**What you will do:** Could you write out exactly, and only, the lines from the one containing "Task: Select the R Block shape icon" through the last line of the data, leaving out all pictures?

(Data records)
########

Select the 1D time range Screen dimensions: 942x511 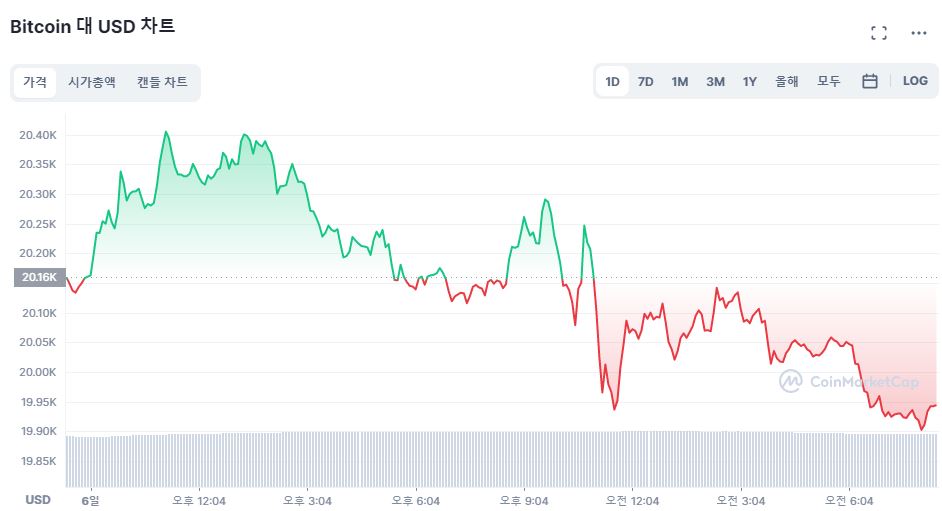tap(613, 81)
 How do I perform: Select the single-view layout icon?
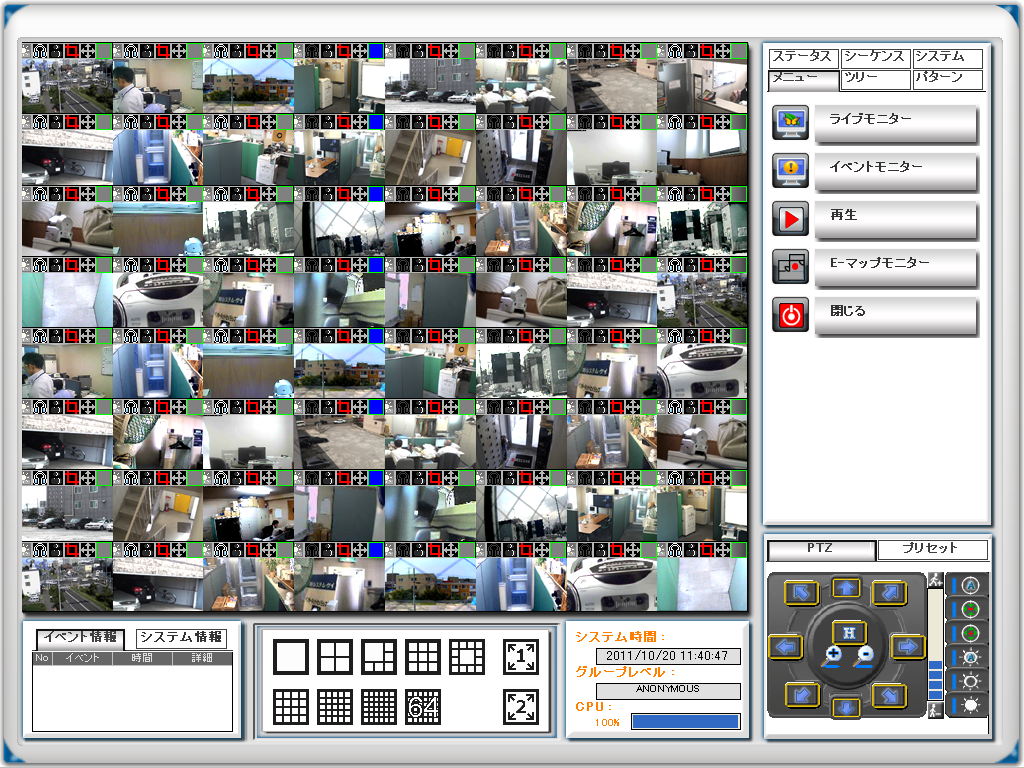(x=291, y=657)
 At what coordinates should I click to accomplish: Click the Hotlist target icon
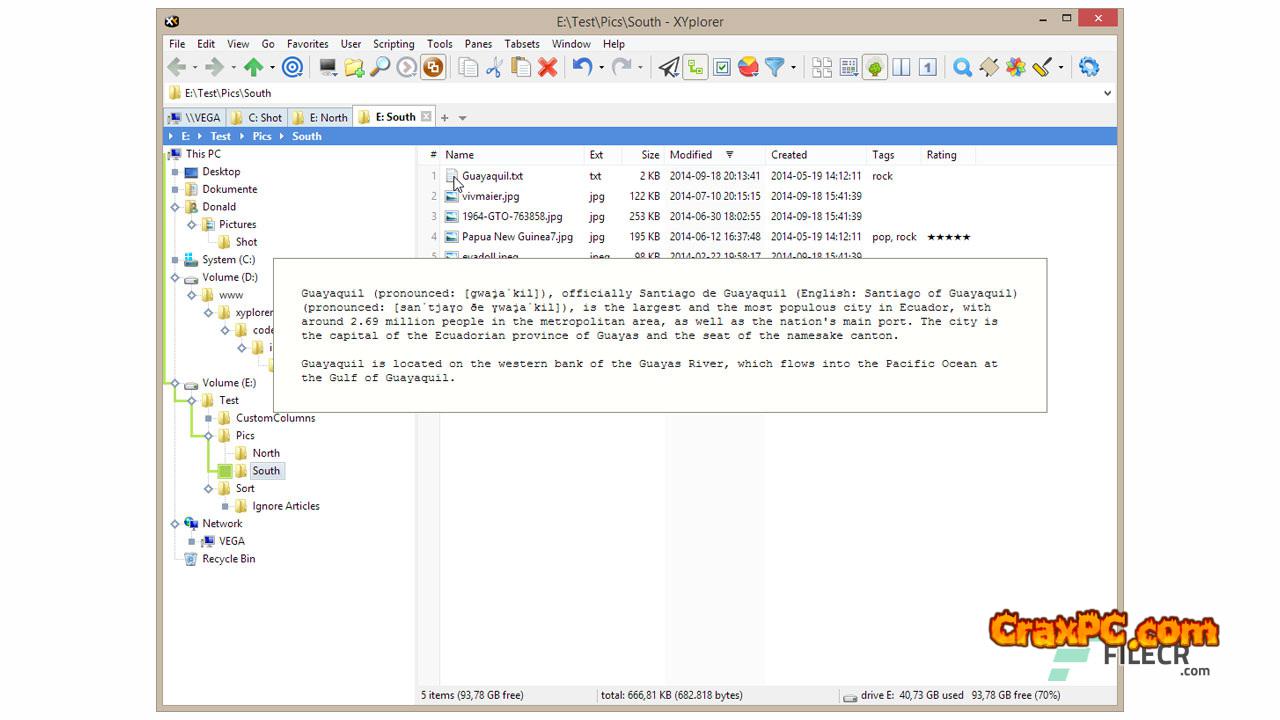(x=292, y=67)
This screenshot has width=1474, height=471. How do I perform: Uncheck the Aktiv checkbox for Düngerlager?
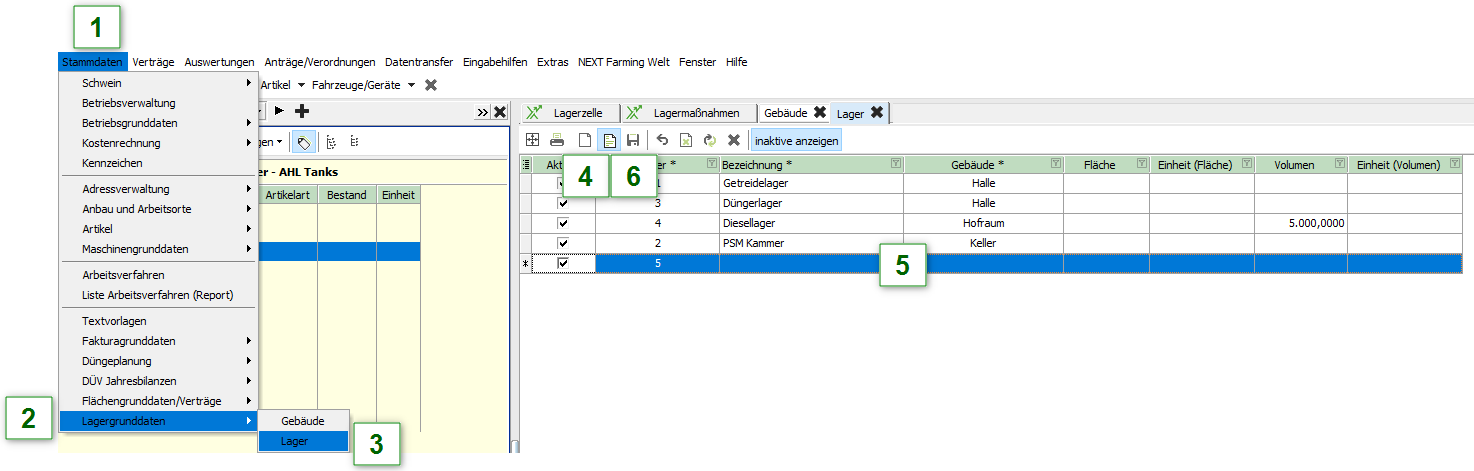(x=563, y=203)
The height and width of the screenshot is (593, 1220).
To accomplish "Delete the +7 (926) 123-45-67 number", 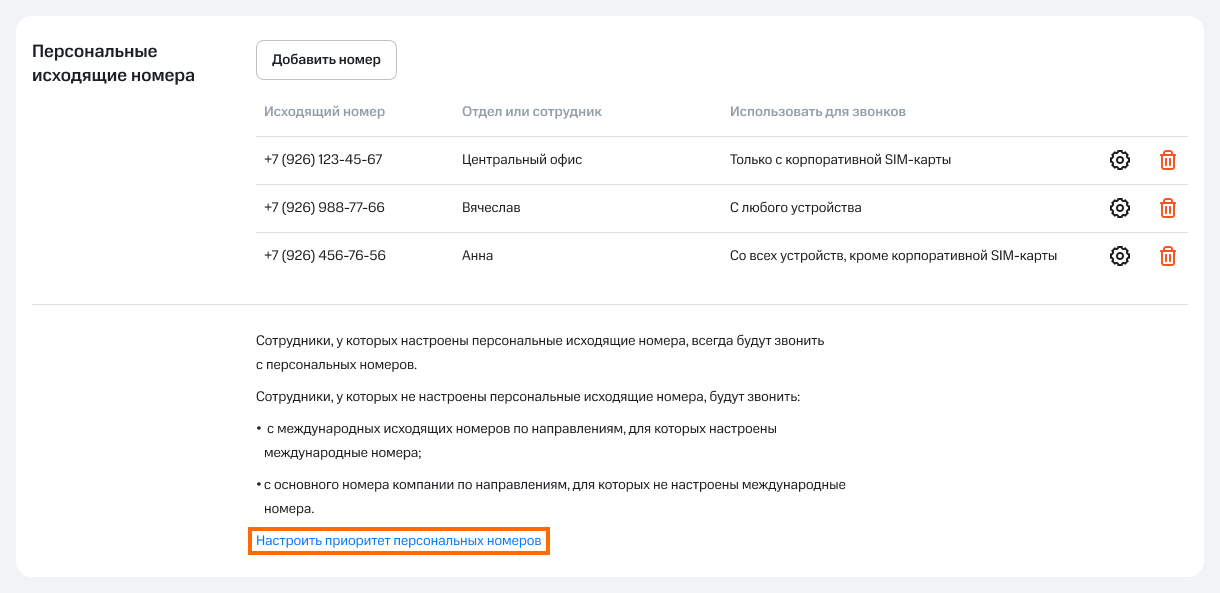I will pyautogui.click(x=1167, y=160).
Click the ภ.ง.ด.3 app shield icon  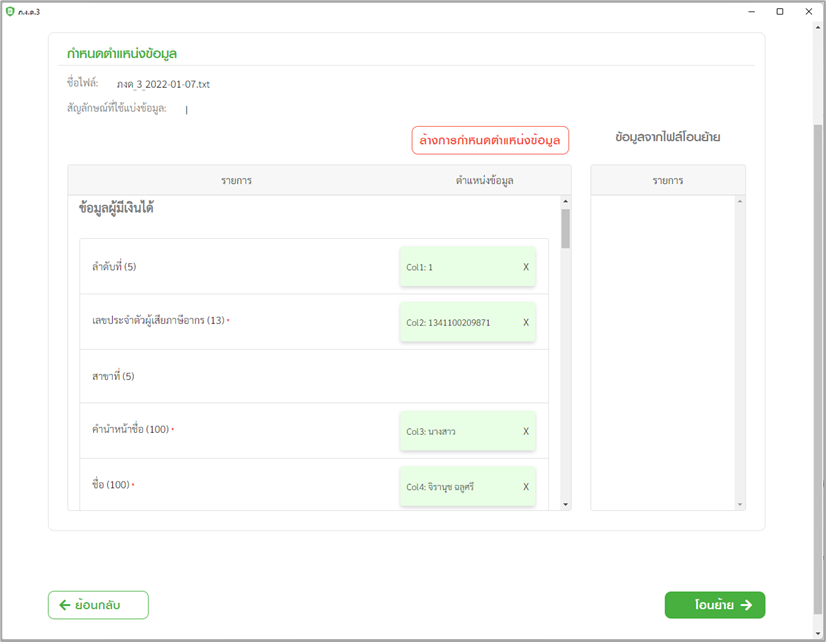[10, 11]
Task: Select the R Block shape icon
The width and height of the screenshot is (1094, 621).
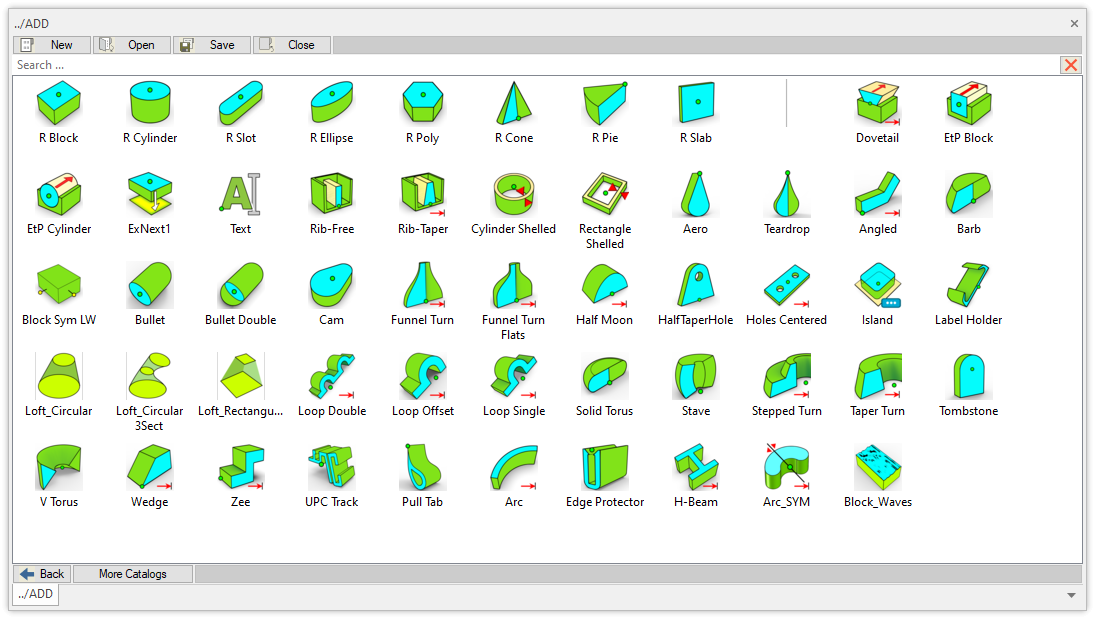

########

**Solution to this exercise:**
Task: Select the R Block shape icon
The width and height of the screenshot is (1094, 621).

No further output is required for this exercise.